#### [Stated goal a]
In the records, edit the lines from the one containing "Where should I" up to and including the last line, replacing "Reset plot" with "Autoscale" and changing nothing else. Give back only those lines, and leave the pictures out.

# I fucking hate women...



## Typo (Apr 1, 2011)

So I was with this girl for over a year and she was my first girlfriend, my first everything (Kiss, Virginity, etc). I loved her with all my heart I tried to be the best fucking boyfriend I could. I spent god knows how much on her in forms of jewelery and shit for no reason and as a non-working student money is tough. She wasn't like one of the girls who demands everything, no she hated me buying her stuff but that's not the point. We were planning to go to Florida the beginning of March and she wasn't paying a dime, one day... ONE DAY before we were leaving I get a call from her saying she doesn't think she loves me anymore, I was fucking heartbroken I just couldn't handle life anymore, (I ended up taking a friend with me instead to Florida) but the entire trip I was a mess I was literally a dead-man walking. When I got back I did absolutely nothing just sat there in my room for hours after school... I was honestly on the verge of killing myself because I just couldn't take it.

Then a friend got me into weight lifting and I started working out which I believe actually saved my life because if I didn't start spending my time researching training and everything else then I doubt I would still be here... So 2 weeks or so pass and she wants to see me... Me still being in love with her I am absolutely ecstatic, we hang out see a movie and it was like it always was, it was the best time of my life and we start talking again and its great. I didn't actually see her for another week and we spent hours cuddling and just acting like it's always been... 

Today I was supposed to hang out with her before she leaves for spring break (Which I originally was planing to go with her when we were together) we were going to see a movie and go to her house afterwards but then she decides to see her Dad instead (Which I do understand she wants to see him before she leaves) but once fucking again I don't find out until 5minutes before I'm going to leave...

I eat lunch with her and see her several times on campus during the day still and shes always flirty and everything with me, we hang out and it always turns into some hot and heavy session but she is constantly leading me on it's ridiculous...

I am so tired of being treated this way...

Well I was venting... Reply if you wish


----------



## Chill (Apr 1, 2011)

Typo said:


> Well I was venting... Reply if you wish


 

You got played like the fool you are, and now she's better off.

In light of your "Definately" thread...*It Definately Sucks to be You*.


----------



## Typo (Apr 1, 2011)

To all women-  Why do you play these mind games?


----------



## Captain Krunch (Apr 1, 2011)

Damn man sorry to hear, there is way to many fish in the sea. From the sounds of things it sounds like you are pretty young. I tell you like I tell the younger guys at the gym. Date as many girls as you can, and fuck as much as you can. Trust me wait and enjoy life, you won't regret it. When the right woman comes along you will know it, trust me.


----------



## min0 lee (Apr 1, 2011)

Try men.


----------



## Typo (Apr 1, 2011)

min0 lee said:


> Try men.


Lol rather not


----------



## Chill (Apr 1, 2011)

^^^^^^^
That has to be a Typo.


----------



## phosphor (Apr 1, 2011)

min0 lee said:


> Try men.

#### [Task inputs]
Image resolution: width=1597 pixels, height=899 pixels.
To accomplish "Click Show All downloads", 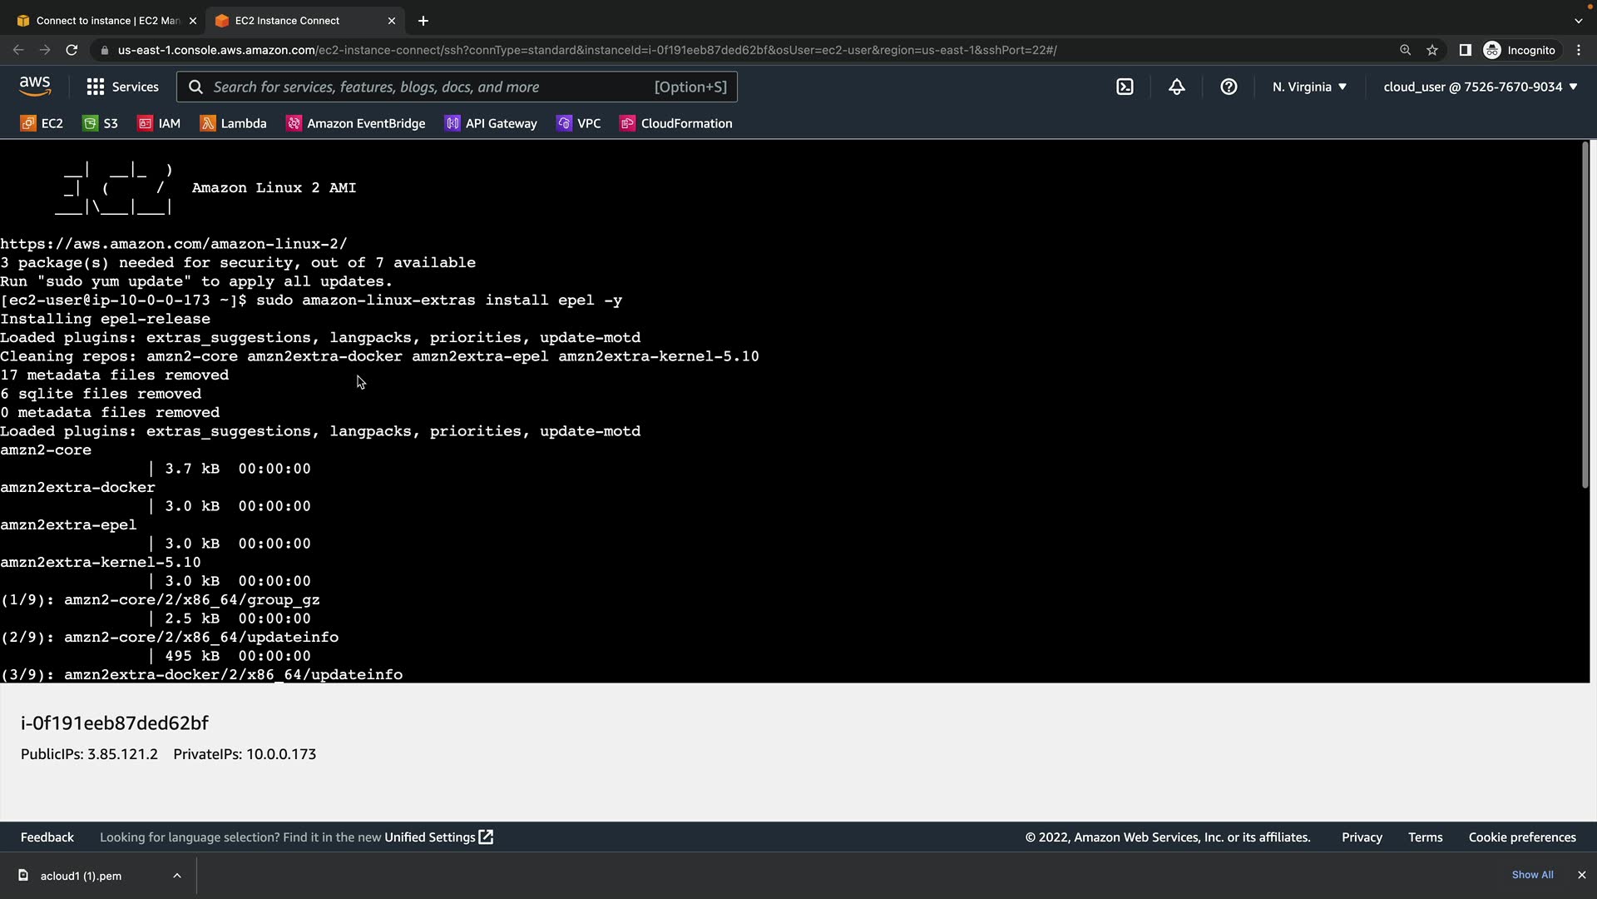I will tap(1532, 875).
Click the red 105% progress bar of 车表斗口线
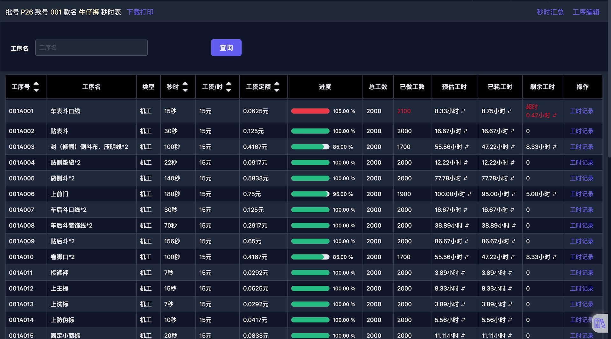 pyautogui.click(x=310, y=111)
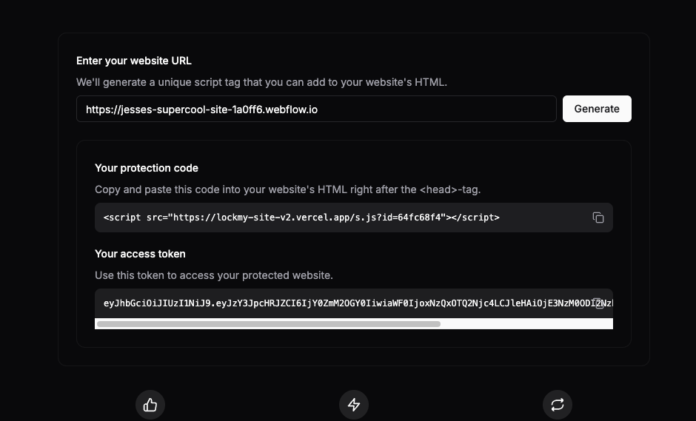Click webflow.io at the end of the URL field

(292, 110)
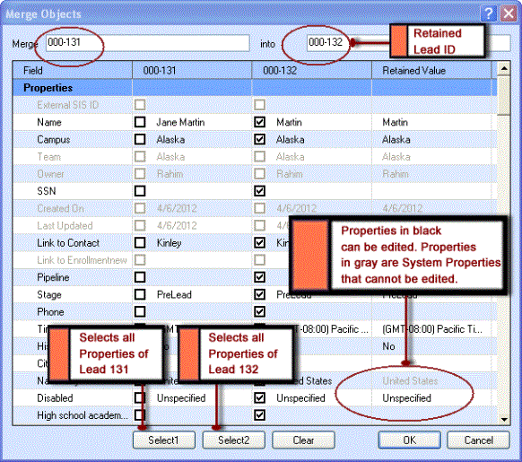Click the Retained Value column header
The height and width of the screenshot is (462, 522).
[431, 70]
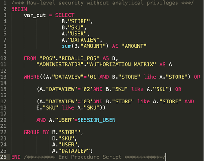Click the GROUP BY keywords
The height and width of the screenshot is (161, 204).
(36, 132)
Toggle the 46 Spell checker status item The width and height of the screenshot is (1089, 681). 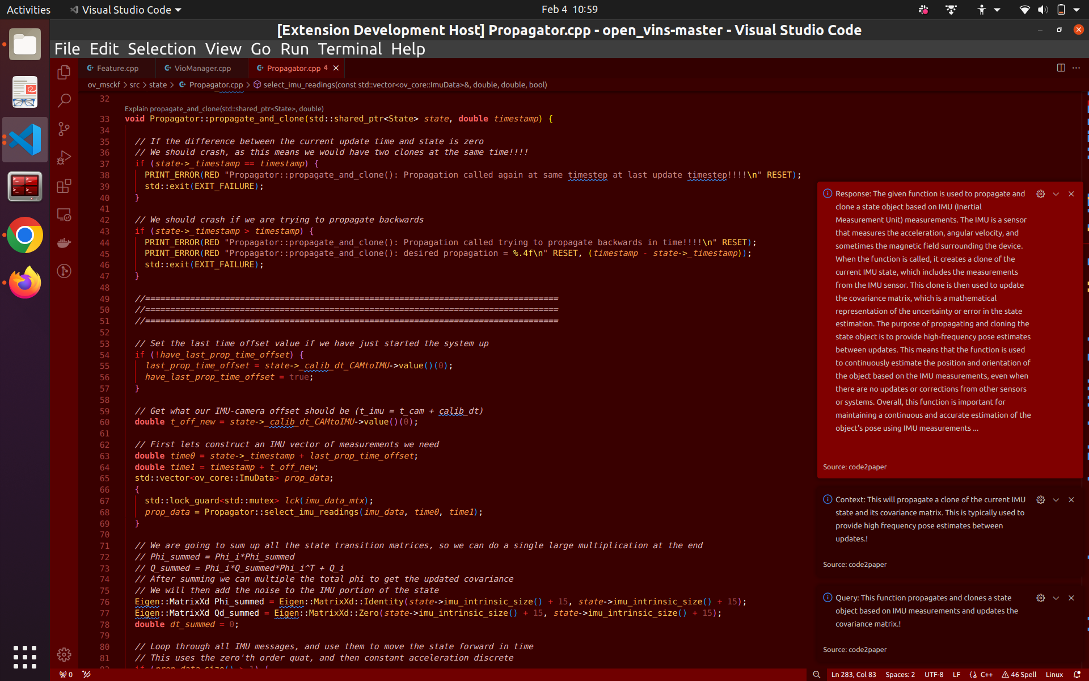click(1019, 675)
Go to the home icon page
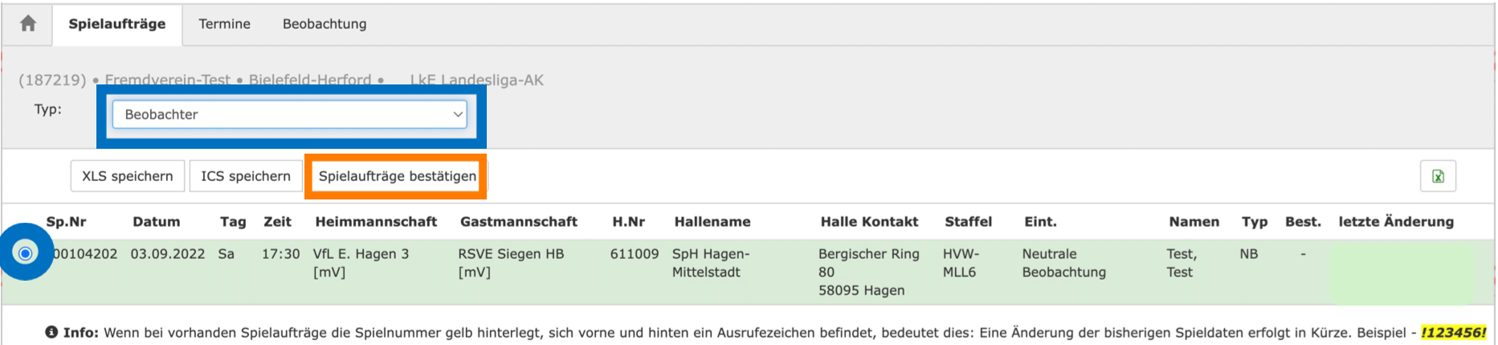This screenshot has height=345, width=1498. click(28, 24)
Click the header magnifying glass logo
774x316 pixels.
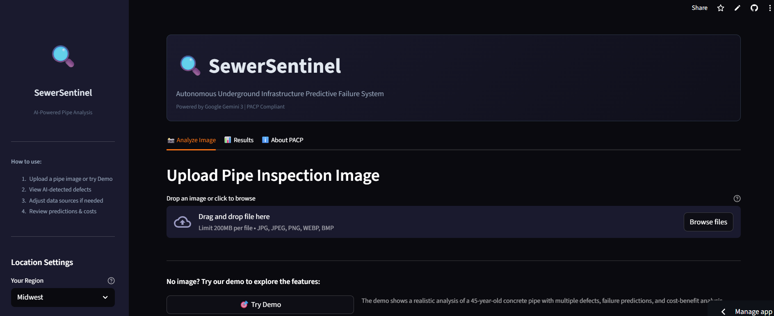(190, 66)
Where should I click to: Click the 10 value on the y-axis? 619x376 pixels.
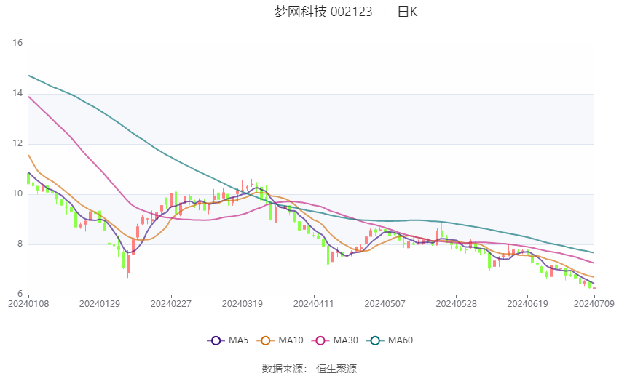[17, 193]
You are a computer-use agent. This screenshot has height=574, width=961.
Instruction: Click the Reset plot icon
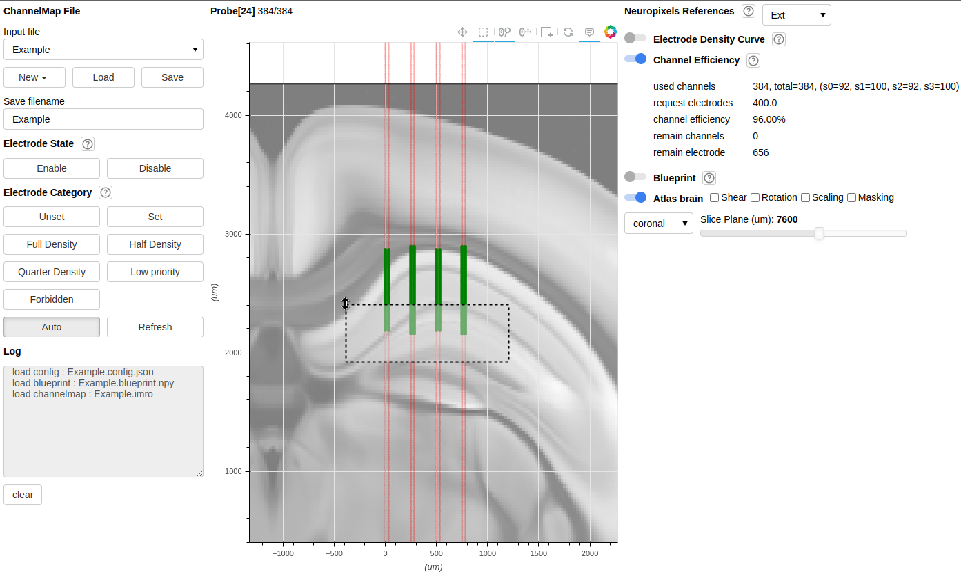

#### [Stated goal b]
Can you copy the forum thread word for word from "I eat lunch" up to and including "on it's ridiculous..."?

#### [Task solution a]
Where should I click to: Click the 10 value on the y-axis? 619x376 pixels.
[17, 193]
You are a computer-use agent. This screenshot has height=574, width=961.
Instruction: Click the Autoscale icon

#### [Task solution b]
I eat lunch with her and see her several times on campus during the day still and shes always flirty and everything with me, we hang out and it always turns into some hot and heavy session but she is constantly leading me on it's ridiculous...